Hey, I've hit almost this exact wall before and that Java thread dump in stderr is a very specific symptom — let me share what I've learned.
On your question about the JVM crash behavior
Yes, this is a known (if underdocumented) failure mode. What you're seeing isn't really a "crash" in the traditional sense — it's the Databricks cluster health monitor detecting that a child process spawned during init is hanging or consuming resources unexpectedly, and it's dumping JVM state as part of its diagnostic shutdown sequence. The misleading part is that it surfaces in stderr of your init script log, making it look like your bash script caused it. In reality, the script likely triggered a process that got intercepted.

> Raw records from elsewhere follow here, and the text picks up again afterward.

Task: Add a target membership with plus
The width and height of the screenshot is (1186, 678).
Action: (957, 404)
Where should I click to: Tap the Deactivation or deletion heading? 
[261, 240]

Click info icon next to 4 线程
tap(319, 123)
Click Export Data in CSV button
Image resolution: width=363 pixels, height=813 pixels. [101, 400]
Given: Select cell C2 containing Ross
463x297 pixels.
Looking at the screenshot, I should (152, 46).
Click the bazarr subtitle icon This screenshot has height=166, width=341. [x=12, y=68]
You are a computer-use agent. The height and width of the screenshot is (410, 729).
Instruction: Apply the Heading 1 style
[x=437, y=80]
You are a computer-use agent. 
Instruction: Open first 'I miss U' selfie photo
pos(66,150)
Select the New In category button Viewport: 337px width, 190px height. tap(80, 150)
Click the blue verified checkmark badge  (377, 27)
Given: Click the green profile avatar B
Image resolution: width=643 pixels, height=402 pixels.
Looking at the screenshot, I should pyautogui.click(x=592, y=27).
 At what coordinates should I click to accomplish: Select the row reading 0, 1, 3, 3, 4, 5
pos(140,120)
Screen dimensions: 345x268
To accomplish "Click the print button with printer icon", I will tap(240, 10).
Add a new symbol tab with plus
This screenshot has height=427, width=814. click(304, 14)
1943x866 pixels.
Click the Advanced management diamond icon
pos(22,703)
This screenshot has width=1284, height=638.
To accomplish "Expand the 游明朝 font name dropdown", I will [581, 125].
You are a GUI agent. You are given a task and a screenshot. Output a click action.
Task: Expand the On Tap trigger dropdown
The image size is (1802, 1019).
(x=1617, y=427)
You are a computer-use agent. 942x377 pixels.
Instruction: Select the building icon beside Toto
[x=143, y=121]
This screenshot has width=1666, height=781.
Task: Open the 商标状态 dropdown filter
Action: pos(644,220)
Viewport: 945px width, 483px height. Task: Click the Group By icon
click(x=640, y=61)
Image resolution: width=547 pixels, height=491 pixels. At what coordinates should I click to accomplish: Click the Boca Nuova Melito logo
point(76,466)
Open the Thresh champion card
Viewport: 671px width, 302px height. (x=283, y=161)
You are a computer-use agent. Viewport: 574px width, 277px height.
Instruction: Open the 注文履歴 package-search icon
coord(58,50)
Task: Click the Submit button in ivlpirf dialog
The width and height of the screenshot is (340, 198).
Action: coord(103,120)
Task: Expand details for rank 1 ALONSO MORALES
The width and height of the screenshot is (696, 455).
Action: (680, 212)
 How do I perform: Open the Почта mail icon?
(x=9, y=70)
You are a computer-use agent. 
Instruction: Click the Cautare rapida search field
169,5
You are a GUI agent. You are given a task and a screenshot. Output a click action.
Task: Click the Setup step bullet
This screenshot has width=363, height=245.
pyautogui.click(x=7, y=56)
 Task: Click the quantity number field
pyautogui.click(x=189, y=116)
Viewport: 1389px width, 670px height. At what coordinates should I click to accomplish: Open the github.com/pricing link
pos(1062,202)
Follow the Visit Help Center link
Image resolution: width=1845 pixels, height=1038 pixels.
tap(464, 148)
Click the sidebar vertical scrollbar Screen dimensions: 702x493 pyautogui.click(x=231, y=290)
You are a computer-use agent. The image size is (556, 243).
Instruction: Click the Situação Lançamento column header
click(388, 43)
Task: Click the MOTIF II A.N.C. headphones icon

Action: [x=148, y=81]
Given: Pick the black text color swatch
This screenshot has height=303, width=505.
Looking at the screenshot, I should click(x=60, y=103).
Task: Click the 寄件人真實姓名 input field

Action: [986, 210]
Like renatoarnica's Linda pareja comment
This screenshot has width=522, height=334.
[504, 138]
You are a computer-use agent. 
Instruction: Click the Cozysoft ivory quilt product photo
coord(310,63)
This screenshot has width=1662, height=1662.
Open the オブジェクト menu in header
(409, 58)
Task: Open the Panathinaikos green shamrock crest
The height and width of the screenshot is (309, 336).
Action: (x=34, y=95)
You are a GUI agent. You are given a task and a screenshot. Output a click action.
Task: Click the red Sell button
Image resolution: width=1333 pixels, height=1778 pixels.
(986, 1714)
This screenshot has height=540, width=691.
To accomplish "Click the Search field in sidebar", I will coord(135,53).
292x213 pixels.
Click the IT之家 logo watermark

On the security hardening question
Almost certainly yes. If your workspace is deployed behind a VNet with custom DNS, NSGs, or has an EDR agent running (SentinelOne and CrowdStrike are both known to do this), apt-get and dpkg can get killed mid-execution because they attempt to modify /etc, /lib, or run post-install hooks that the security agent flags. The frustrating thing is the exit code gets swallowed or misattributed. You're not imagining it — the environment is locked down, and that's by design.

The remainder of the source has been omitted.